(Dataset entries)
BEGIN

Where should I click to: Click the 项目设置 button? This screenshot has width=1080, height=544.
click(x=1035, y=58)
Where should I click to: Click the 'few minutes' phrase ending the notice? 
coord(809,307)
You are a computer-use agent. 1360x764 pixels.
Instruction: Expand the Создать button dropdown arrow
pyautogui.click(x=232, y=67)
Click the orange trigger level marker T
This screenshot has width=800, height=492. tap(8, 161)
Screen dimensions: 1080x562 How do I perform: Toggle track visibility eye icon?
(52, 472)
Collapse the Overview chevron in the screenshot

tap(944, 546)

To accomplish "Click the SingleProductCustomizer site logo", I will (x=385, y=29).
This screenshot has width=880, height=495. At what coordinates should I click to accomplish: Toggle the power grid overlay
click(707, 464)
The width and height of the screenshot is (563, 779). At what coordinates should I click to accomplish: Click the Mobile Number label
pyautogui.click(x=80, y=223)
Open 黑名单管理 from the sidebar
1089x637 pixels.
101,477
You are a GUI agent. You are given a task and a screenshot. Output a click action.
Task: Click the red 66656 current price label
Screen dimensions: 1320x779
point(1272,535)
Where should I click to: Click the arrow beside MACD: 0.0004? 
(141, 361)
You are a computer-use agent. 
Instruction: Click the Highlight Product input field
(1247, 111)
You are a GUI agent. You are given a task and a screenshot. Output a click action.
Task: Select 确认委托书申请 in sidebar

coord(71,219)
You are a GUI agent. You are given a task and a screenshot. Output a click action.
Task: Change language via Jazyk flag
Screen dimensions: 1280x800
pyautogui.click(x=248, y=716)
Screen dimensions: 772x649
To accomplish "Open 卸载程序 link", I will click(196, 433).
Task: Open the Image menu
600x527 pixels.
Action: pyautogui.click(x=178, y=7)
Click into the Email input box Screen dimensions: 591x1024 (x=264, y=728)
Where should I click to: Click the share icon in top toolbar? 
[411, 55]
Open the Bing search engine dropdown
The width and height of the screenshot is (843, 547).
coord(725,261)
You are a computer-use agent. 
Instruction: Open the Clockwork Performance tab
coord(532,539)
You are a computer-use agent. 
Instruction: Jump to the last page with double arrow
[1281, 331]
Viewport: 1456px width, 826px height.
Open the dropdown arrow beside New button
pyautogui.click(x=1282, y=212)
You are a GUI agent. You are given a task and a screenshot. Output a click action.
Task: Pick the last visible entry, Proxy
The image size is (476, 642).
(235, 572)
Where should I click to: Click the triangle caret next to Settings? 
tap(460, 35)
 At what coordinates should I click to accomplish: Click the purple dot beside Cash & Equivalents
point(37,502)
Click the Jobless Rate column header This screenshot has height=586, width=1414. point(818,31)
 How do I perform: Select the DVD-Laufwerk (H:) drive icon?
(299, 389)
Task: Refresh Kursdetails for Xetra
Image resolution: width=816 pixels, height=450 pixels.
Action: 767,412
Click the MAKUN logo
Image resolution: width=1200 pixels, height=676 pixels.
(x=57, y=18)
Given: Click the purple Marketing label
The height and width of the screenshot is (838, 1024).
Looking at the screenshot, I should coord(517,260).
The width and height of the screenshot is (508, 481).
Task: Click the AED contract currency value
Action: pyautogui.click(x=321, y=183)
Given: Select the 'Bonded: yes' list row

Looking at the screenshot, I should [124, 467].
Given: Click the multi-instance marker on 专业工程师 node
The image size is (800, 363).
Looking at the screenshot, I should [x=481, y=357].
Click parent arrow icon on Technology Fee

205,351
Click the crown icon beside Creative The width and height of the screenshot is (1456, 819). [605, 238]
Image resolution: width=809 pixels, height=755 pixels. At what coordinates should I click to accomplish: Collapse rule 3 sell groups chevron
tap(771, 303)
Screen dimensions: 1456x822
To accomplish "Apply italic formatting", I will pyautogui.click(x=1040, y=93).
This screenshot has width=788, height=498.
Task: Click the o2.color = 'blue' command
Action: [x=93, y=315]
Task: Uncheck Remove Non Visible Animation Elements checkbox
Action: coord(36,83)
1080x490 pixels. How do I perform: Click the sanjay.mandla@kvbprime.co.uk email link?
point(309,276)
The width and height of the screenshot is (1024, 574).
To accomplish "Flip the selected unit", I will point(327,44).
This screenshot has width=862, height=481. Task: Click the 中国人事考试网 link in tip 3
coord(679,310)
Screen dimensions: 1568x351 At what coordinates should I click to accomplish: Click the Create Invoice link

END

- **EXERCISE**
How many lines of the data above include the word "logo"? Only that number should be returned.

- **ANSWER FOR THIS EXERCISE**
2